Ernest picked up the phone and called the next one on the list. Out of the corner of my eye I saw our short frail server struggling to carry one plate that contained our cheese sticks. We don't usually get anything to eat, and just drink coffee, but that night we were feeling adventurous.
It was pouring outside.
In the booth behind me there were two girls. I got a blowjob from one of them two years ago. We never got each others name. She came into work one time with her mom, and we both instantly recognized each other. I work as a waiter at another restaurant. We felt as if we had seen an old friend that we wanted to hug and with whom we wanted to reminisce. Now, we couldn't say anything too obvious, since her mom was there, but at the same time her mom saw the instant recognition in our faces, so we had to say something. Well, since I didn't know her name, she introduced me as a friend of a friend's that moved from her school. Then I turned to her mother and gave my name. Then she turned to me and said "Wow! When I saw you I told myself 'Julie'," or Julia, or Jules, I don't know, nor do I particularly care, "That's_____ that moved a while back." This was the first time we knew each others names. As far as attractiveness went, great legs, great ass, no boobs. But whatever, my first blowjob was fun, although I don't remember much of it. Now, there she was sitting in the booth next to me, and I could go and talk to her, maybe get her number as well, now that I knew her name, but I just didn't want to.

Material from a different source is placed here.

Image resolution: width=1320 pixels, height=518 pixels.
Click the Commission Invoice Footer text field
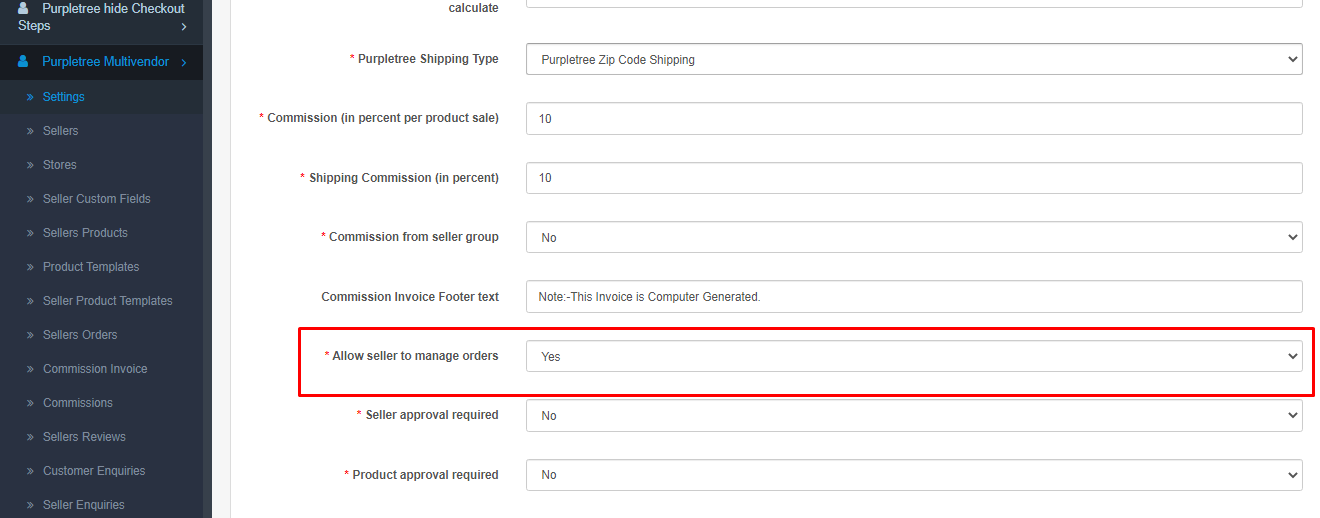[914, 296]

Ernest was chatting away in the background, "No, right now it's just me and him...oh, ok...yea, no alright.... Alright then I'll see you later."
Our server asked us if we wanted anything else in a squeaky voice that came out of a face that had quite obviously never been shaved. My old best friend and I tried to pick a fight with this server when we were 10 years old, and he was 8. We didn't know who he was, but we wanted to feel cool. He didn't remember that, and I only knew because he looked exactly the same.
He walked away awkwardly, and pulled out a wedgie.
"Billy's not coming," Ernest informed me. This did not surprise me. "He says he's got shit to do." Everyone else we called who couldn't come was different. Billy wasn't coming because of me. No one would say anything, but that's what it was. Both of us handled our situations irresponsibly. Not a day goes by that I don't locate that shatterpoint in my life, and wish I could go back and prevent it all from happening.
From afar I saw a woman, across the glass barrier that separated the future cancer victims, and the pussies.
What did it matter when you died, or of what? I always thought that if I were diagnosed with some chronic illness, I'd go out with a bang. Maybe I'd go on a killing spree and get gunned down by the police or fall out of a plane. Or something.
My life was well on its way to ending by now. I took the cup of marinara sauce and poured some into a small plate that had been laid out in front of each of us. I poured just enough so that it would last me for three or four sticks. There were ten. The marinara sauce moved slowly, like textured blood, or something.
I saw a Lady next to the Woman I saw earlier. And I grabbed a cheese stick. I dipped it in the marinara so that it dripped when I brought it up, and bit into it. I could feel the fried goodness seeping into the cracks between my teeth. The Lady was connected to the Woman; I'll explain this later. I knew her too, both of them were two important shatterpoints in my life, like hairline fractures running down my spine.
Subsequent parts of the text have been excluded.